[START SELECTED PASSAGE]

# SV Leg-O-Lamb



## SmokinEdge (Jun 12, 2022)

Never water bathed a leg of lamb so here I go with a 5.5 pounder. Scored and seasoned with SPG and Colman’s dry mustard. Into the bag and into the 135F water bath. I will sear on the kettle for the finish. Post that up later.


----------



## DougE (Jun 12, 2022)

Off to a good start! I'm in for the finish.


----------



## tx smoker (Jun 12, 2022)

Out of the gate and running!! I'm along for the ride. Got my extra large bucket of buttered popcorn and a case of cold barley pops.

P.S. and off topic: I did a rack of St. Louis pork ribs yesterday and got the elusive smoke ring   Not super heavy but certainly there.

Robert


----------



## Nefarious (Jun 12, 2022)

Love lamb here.  Very interested in how this turns out.


----------



## Hockeydudde (Jun 12, 2022)

Watching. Love lamb, but never been super excited about leg except in curry.


----------



## SmokinEdge (Jun 12, 2022)

Thanks guys, hang in there another four hours or so. The original plan was to sear over hot coals in the kettle, but we are getting 45 mph wind gusts so probably just going to put the flame thrower to this one.

[END SELECTED PASSAGE]
[START INFORMATION PROVIDED]

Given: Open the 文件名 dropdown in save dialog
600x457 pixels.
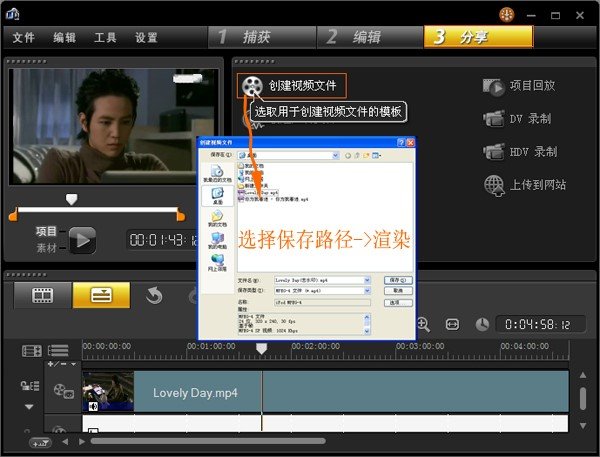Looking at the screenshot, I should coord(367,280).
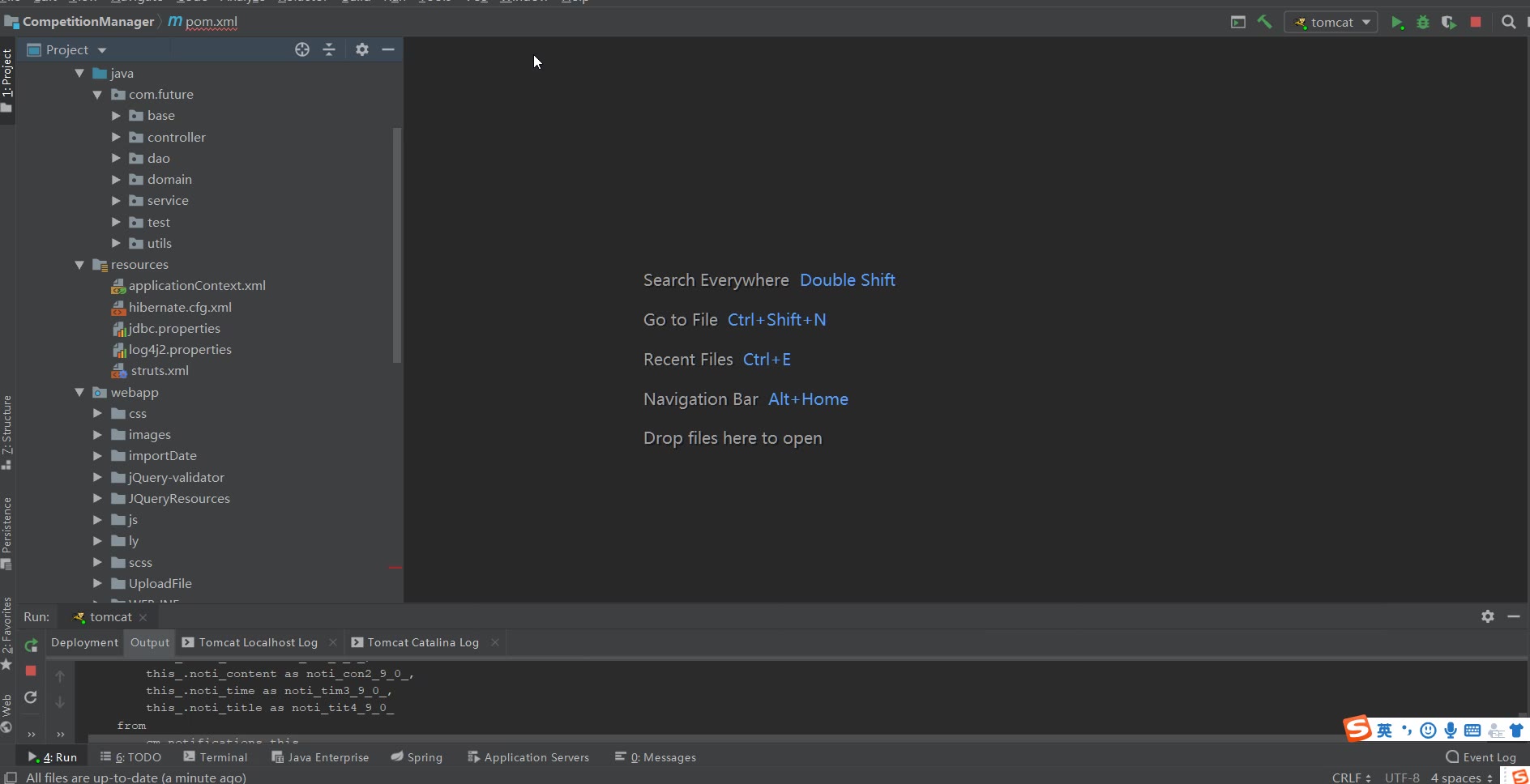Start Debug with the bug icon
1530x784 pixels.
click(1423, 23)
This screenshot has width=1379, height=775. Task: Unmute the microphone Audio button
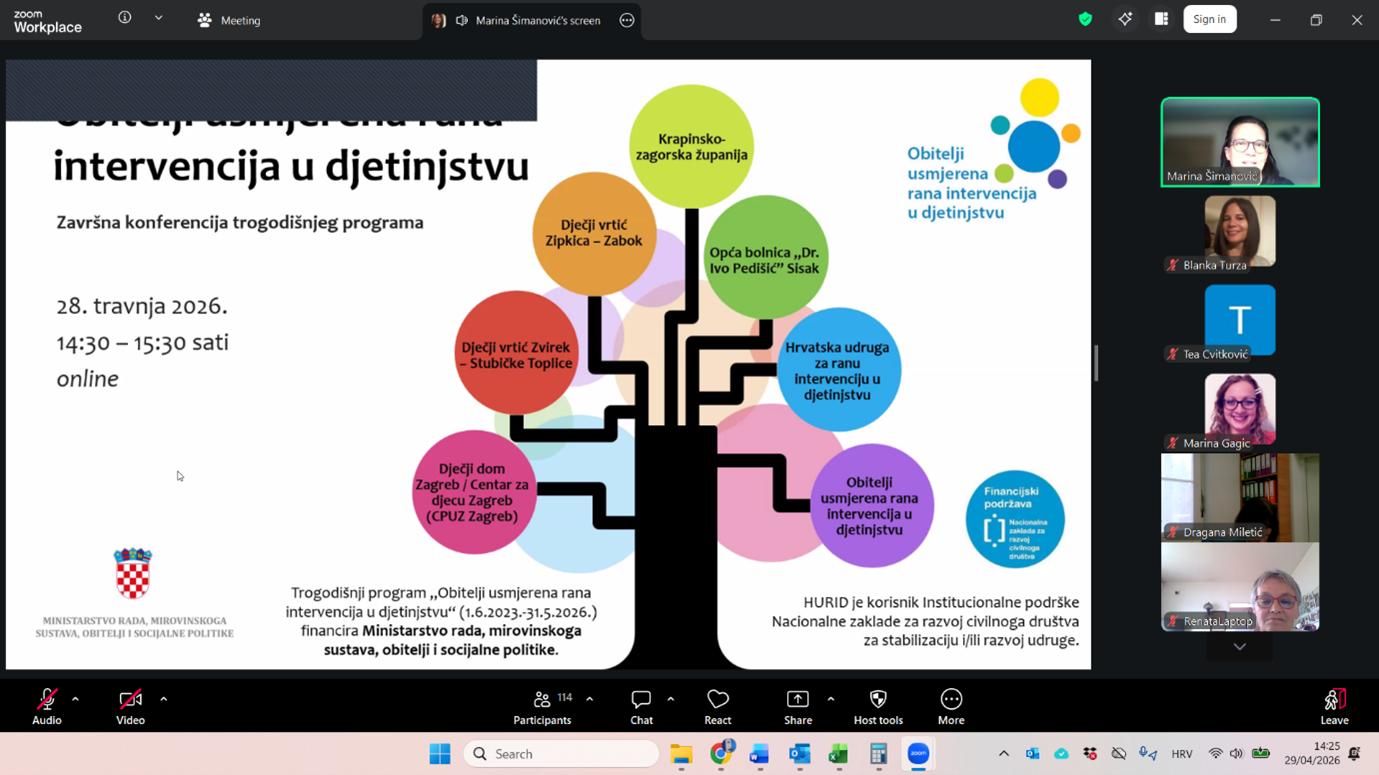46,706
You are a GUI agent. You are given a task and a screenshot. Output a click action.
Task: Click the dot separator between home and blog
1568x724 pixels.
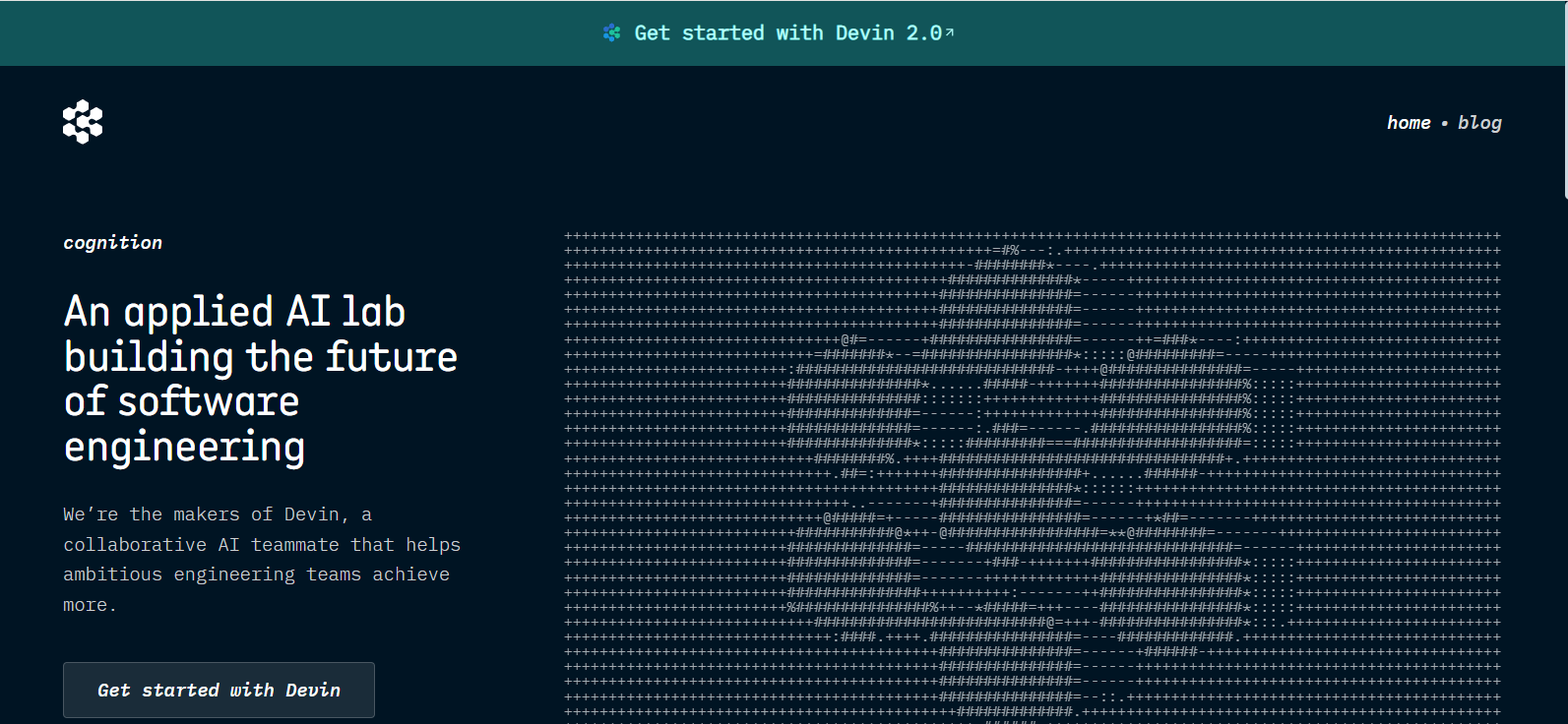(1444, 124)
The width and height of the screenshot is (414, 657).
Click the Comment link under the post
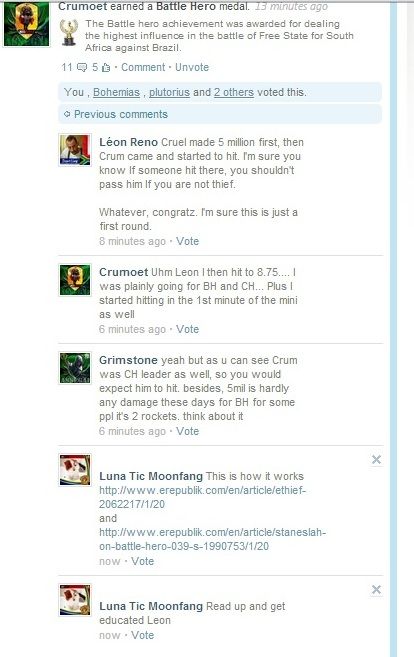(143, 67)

[END INFORMATION PROVIDED]

**PROBLEM 1:** In the sous vide leg of lamb thread, what temperature is the water bath set to?
**PROBLEM 2:** Pick up the sous vide leg of lamb thread after its last post and carry it forward.

**RESPONSE 1:** 135F

**RESPONSE 2:**
We are going for 8 hours at 135F in SV. Never have done lamb this way before. Some caution that SV to long and the meat gets mushy, but the times are all over the board from 24hrs to 10hr as being too long. I’m just going to hit this one for 8hrs and use that as a baseline. Also planned on pintos and green Chile gravy for sides, but decided to change out the pintos for Cranberry beans. Very much like a pinto but much creamer in flavor and more delicate texture.






Nothing special here, just pressure cook for about 1 hour and 15 minutes.


----------



## GonnaSmoke (Jun 12, 2022)

SmokinEdge said:


> Thanks guys, hang in there another four hours or so.


OK, you talked me into it... Can't wait...


----------



## SmokinEdge (Jun 12, 2022)

Out of the SV





But wait, there is much more.






Didn’t think I could, but powered through the wind for a flame finish.






Will not do 8 hours again. Meat is way to soft or mushy. I’d say 6 hours tops at 135F.

Crappy pictures but here is the plate with beans and green with fried potatoes.





Over all very delicious and very satisfying. Those are homemade tortillas btw. Parts of the meat are way soft, but overall a great meal. Flavor overload.


----------



## DougE (Jun 12, 2022)

Looks awesome even if it requires some adjustment in the future! I'd say it's a hit out of the park for a first attempt, and extra points for the home made tortillas.


----------



## Nefarious (Jun 13, 2022)

Very interesting, not sure why but I thought lamb leg.would be a little more time, not much fat.  Total meal looks delicious.


----------



## GonnaSmoke (Jun 13, 2022)

I don't have a SV so I'm not much help there, but I'm glad I stuck around, it looks great...


----------



## SmokinVOLfan (Jun 13, 2022)

Man that looks good! That flame sear really put it over the top. Love some lamb. Nice work.


----------



## TNJAKE (Jun 13, 2022)

Nice work on that lamb bud. That plate shot made my mouth water


----------



## JLeonard (Jun 13, 2022)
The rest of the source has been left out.